The USMNT begin their busy run of matches on Wednesday night against Belgium, one of most talented young teams in the world. Boasting the likes of Christian Benteke, Marouane Fellaini, and Vincent Kompany, Belgium’s top players are all likely to see time in the match at FirstEnergy Stadium, giving the U.S. a strong test ahead of three World Cup qualifiers in June.
“It’s a heck of a challenge for a first game, but big games are awesome to play and you learn lessons whether you play really well or really badly,” goalkeeper Tim Howard said. “I don’t think we’ll play really badly. I think they’re going to hit us on the break. I get the feeling it will be one of those games where they’ve all come over from Europe, and they’ll lay in wait, and then hit us on the counter.”
Belgium is currently unbeaten in their UEFA World Cup qualifying group, winning their last four in a row and featuring some of the best attacking players in the region. Head coach Marc Wilmots brought his side to the states to play the U.S. and get some team bonding time ahead of a crucial qualifying match against Serbia on June 8.
“I know my group and I have no time for experiments,” Wilmots told Het Nieuwsblad. “For now I do not think of throwing away my system. The important thing now is to get match fitness and get in shape for Serbia.”
Howard and a number of his European-based teammates are joining the U.S. squad after another long and grueling season with their clubs, and a number of the players took some time off to help recharge the batteries for the upcoming stretch of games.
At the same time, seven players currently in camp are coming from their Major League Soccer clubs, where they are right in the middle of their season, forcing the coaching staff to focus on making sure everyone is in the correct mindset.
“Guys are coming off a long season and the couple of days, the little break, helped everybody” defender Geoff Cameron said. “We’re mentally trying to get sharp. We worked on our shape, some possession, and get that fiery attitude to come out and take care of business.”

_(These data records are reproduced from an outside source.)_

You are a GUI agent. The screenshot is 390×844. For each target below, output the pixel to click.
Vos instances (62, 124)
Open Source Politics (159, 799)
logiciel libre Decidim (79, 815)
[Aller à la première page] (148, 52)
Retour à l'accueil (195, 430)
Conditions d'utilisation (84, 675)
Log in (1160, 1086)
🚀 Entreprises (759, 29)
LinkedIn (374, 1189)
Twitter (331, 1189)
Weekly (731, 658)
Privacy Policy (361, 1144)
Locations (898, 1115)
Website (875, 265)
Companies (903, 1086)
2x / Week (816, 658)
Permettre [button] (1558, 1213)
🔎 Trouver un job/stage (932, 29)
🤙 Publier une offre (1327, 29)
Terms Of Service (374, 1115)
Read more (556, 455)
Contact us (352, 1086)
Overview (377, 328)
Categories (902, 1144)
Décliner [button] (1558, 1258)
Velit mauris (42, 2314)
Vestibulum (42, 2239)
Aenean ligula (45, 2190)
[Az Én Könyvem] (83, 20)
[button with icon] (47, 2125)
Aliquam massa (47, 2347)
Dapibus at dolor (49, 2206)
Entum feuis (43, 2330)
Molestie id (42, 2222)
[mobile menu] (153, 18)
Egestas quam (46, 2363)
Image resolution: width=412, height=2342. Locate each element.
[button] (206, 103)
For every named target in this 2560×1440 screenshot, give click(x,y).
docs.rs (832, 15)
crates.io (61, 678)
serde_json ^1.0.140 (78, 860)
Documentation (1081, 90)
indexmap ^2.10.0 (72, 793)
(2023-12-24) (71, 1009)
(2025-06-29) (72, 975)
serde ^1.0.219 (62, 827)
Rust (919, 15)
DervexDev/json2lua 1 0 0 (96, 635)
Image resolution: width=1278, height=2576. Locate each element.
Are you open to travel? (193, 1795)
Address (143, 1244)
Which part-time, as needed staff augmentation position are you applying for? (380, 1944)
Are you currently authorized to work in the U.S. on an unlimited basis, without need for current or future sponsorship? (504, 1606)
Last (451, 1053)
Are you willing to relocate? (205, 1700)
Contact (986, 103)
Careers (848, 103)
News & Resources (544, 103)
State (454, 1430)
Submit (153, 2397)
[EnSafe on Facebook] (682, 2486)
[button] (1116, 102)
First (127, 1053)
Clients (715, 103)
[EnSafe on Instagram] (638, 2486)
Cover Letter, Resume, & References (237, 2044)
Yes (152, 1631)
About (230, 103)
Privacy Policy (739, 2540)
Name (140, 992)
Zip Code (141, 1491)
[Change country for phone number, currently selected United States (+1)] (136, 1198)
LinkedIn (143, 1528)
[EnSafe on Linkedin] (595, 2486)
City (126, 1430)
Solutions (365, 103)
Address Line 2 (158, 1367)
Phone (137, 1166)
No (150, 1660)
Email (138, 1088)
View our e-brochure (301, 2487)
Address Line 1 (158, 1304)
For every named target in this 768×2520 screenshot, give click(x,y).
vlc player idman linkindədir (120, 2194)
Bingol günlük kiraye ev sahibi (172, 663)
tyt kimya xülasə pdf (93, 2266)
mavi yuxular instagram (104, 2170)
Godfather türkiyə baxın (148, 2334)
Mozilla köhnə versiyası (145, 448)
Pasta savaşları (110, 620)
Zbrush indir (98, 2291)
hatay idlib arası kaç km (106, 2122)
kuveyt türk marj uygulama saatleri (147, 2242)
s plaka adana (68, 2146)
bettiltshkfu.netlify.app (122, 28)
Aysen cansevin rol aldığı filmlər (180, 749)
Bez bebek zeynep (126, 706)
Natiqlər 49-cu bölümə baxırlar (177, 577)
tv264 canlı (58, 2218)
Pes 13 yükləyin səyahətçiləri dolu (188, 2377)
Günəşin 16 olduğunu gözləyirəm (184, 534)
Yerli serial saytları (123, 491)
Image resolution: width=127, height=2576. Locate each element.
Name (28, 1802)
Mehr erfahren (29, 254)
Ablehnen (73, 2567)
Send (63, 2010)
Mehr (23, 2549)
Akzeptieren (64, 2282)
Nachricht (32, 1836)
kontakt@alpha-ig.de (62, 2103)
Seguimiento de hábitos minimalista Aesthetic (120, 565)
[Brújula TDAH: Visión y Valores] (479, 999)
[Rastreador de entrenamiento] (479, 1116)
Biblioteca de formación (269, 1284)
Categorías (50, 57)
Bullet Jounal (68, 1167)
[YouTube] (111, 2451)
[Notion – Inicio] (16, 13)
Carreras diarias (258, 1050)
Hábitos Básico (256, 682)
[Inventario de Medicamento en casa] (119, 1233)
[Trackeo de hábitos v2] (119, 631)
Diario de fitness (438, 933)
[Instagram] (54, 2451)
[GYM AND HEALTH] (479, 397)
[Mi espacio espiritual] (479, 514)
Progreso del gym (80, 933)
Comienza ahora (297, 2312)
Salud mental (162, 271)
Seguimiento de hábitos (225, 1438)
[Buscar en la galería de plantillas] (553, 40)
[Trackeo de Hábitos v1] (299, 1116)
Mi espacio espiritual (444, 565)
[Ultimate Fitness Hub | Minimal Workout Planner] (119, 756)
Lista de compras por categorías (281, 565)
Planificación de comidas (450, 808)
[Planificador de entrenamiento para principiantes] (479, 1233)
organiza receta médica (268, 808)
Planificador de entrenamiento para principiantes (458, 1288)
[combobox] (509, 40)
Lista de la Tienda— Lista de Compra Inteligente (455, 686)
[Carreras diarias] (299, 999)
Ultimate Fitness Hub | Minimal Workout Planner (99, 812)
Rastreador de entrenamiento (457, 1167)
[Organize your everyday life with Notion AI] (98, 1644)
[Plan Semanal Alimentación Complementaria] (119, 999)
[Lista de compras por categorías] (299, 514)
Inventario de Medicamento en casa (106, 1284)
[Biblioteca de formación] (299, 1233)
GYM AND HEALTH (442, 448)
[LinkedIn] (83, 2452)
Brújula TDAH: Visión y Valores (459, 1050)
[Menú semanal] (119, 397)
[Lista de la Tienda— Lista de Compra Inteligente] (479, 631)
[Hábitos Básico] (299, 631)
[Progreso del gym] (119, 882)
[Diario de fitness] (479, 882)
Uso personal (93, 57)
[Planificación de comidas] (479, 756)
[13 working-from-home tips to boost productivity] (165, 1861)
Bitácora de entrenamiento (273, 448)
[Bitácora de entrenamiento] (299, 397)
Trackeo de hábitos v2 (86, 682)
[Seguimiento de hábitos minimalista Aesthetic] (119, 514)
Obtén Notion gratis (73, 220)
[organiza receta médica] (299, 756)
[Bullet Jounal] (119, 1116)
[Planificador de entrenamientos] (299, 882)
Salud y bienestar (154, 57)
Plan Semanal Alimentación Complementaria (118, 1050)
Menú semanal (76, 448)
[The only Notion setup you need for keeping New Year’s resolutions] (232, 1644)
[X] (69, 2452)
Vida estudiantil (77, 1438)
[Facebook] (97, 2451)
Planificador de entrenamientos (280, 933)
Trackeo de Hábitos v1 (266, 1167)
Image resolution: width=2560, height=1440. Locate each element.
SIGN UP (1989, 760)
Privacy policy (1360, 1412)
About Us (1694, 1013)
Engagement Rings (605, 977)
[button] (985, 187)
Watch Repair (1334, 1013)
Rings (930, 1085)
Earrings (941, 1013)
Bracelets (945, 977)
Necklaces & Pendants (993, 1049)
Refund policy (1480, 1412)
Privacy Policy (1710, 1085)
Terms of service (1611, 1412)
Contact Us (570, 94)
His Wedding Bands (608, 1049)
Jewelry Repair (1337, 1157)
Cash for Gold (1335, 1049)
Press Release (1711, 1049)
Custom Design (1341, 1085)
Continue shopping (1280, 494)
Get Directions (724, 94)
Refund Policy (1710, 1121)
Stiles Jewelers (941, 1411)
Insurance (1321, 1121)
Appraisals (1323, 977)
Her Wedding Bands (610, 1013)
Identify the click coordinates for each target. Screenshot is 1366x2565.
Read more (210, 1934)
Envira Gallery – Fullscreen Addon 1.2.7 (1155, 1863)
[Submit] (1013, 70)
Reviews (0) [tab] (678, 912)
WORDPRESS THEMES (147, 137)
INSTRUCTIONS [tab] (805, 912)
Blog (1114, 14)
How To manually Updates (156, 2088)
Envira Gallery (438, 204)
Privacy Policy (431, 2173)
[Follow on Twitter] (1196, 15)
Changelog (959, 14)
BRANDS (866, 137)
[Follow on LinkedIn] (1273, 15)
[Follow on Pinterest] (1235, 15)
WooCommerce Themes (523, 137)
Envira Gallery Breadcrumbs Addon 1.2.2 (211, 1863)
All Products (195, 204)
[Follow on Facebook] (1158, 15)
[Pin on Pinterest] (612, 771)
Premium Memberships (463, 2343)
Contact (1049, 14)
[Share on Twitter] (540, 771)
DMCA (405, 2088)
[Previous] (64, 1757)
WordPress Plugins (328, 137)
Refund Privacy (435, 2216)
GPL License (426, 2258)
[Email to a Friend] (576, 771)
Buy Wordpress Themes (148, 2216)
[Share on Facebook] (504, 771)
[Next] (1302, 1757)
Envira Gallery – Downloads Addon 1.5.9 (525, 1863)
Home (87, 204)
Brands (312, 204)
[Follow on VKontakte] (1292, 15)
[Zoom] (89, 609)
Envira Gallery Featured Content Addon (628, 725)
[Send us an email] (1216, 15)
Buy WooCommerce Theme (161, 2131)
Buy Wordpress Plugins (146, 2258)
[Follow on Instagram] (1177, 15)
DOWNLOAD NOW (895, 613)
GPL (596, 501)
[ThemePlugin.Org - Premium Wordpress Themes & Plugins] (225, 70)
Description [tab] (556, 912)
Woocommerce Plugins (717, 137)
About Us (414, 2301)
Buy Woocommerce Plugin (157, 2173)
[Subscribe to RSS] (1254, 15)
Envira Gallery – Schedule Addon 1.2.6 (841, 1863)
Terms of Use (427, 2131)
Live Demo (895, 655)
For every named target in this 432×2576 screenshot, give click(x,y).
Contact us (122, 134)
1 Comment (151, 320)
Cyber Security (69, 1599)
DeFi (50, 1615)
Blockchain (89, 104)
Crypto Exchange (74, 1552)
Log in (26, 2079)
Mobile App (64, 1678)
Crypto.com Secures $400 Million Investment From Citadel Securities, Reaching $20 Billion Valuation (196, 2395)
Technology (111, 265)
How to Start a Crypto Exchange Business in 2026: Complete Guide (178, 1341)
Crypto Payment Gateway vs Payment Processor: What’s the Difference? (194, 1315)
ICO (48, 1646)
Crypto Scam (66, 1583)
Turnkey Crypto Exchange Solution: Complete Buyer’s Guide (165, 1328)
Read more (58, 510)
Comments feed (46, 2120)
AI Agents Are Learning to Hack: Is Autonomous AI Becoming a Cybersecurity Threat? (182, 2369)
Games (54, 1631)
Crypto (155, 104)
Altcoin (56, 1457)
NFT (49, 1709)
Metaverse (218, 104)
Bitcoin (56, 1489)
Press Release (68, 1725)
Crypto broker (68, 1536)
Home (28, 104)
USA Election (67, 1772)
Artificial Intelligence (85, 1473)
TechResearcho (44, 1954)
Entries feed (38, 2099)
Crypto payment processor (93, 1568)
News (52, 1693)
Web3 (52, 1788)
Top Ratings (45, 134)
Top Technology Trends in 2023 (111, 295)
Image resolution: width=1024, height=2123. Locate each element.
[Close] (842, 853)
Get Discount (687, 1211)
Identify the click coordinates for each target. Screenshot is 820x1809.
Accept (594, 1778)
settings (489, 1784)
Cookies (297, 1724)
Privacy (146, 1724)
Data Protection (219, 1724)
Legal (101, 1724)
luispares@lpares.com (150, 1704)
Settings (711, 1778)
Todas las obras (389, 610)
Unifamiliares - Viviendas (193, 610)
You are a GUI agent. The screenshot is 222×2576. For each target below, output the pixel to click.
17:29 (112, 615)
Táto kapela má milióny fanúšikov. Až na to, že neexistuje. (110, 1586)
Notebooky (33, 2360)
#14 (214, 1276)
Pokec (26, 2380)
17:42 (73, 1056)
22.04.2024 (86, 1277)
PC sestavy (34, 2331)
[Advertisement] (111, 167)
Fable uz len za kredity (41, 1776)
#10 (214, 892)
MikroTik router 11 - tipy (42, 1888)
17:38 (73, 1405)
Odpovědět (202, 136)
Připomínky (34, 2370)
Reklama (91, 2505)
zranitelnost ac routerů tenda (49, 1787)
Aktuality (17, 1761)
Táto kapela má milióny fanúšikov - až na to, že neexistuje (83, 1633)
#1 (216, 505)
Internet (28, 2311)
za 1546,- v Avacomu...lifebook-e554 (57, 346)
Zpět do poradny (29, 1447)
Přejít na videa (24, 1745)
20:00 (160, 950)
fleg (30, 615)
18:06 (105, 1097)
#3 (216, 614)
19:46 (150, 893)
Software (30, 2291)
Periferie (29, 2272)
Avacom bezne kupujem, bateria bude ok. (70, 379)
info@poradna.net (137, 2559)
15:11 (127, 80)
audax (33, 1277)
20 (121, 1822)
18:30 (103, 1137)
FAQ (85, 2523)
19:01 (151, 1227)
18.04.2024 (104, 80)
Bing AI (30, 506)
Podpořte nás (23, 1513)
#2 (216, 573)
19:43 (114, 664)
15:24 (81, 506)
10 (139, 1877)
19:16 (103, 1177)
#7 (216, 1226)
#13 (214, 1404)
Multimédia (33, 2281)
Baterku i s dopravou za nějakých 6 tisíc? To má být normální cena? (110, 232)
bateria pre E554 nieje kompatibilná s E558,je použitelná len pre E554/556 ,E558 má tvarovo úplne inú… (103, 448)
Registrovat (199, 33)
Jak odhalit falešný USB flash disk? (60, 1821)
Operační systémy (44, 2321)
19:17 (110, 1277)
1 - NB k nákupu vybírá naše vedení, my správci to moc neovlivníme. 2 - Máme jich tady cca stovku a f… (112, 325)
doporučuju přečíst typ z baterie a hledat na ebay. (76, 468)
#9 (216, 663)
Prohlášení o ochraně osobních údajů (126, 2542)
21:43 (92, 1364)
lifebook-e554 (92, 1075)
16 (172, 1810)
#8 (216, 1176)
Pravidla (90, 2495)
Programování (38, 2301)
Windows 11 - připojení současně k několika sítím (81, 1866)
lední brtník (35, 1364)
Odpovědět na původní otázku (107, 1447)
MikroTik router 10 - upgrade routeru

U.S. head coach Jurgen Klinsmann has already named his starting central midfielders, giving Sacha Kljestan a rare start alongside Jermaine Jones in place of Michael Bradley, who will be meeting up with the squad in Washington D.C. for their match on Sunday against Germany. Kljestan is coming off a second-consecutive championship season at club side Anderlecht, where he’ll go up against many of his teammates and league adversaries.
One of the leading story lines in the match is the potential 100th cap for DaMarcus Beasley, who produced two stellar performances at left back in the last two qualifying matches between Costa Rica and Mexico. The 30-year-old began his national team career in 2001, and still is playing a role with the team in 2013.
“We are happy for Beasley, because he deserves to get his 100th cap, he deserves to be part of this group here,” Klinsmann said. “His character and commitment to the national team is outstanding. What we always liked about him is that he challenges himself. He always wants to do another thing, he doesn’t want to stand still.”
The focus for the team remains on the three World Cup qualifying matches against Jamaica, Panama, and Honduras in June, but the team knows that this match against Belgium and Sunday’s against Germany will help the team make the most of the qualifiers.
“Both those games are going to be tough and that puts us in a good position going into qualifying because we’re going to be ready for whatever,” forward Clint Dempsey said.